Render the entries from the start through the line containing "The image size is (850, 486). tap(80, 132)" as a Markdown table with columns Row and Line, numbering each line and skipping blank lines. Leave the pictures out of the table.

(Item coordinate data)
------------------------------------------------
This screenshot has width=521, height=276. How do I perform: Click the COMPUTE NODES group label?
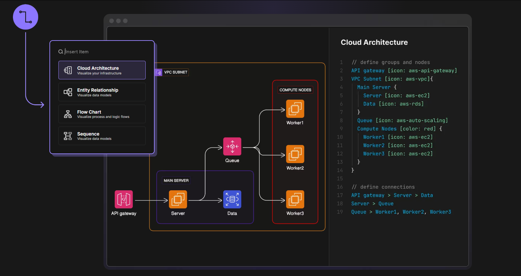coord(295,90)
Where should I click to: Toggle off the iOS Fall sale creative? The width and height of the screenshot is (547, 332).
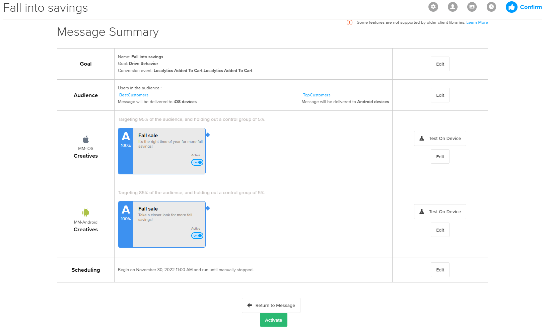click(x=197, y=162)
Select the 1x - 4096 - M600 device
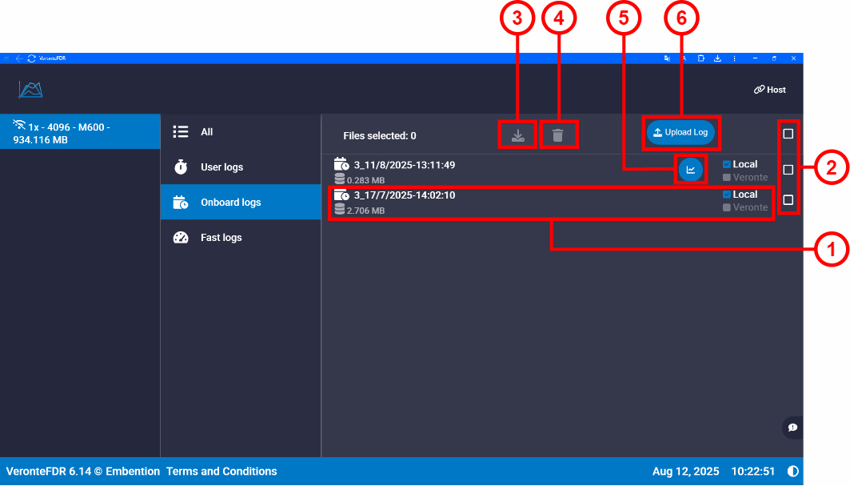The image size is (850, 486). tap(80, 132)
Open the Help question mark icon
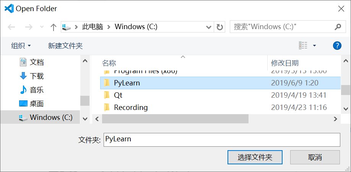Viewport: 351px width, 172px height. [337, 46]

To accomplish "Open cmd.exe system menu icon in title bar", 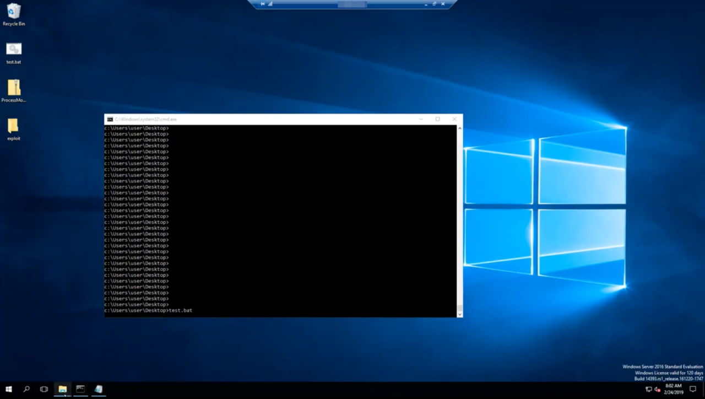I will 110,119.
------------------------------------------------
== Finished exercise ==
| Row | Line |
|---|---|
| 1 | This screenshot has width=521, height=276. How do I perform: Click the COMPUTE NODES group label? |
| 2 | coord(295,90) |
| 3 | Where should I click to: Toggle off the iOS Fall sale creative? The width and height of the screenshot is (547, 332). |
| 4 | click(x=197, y=162) |
| 5 | Select the 1x - 4096 - M600 device |
| 6 | The image size is (850, 486). tap(80, 132) |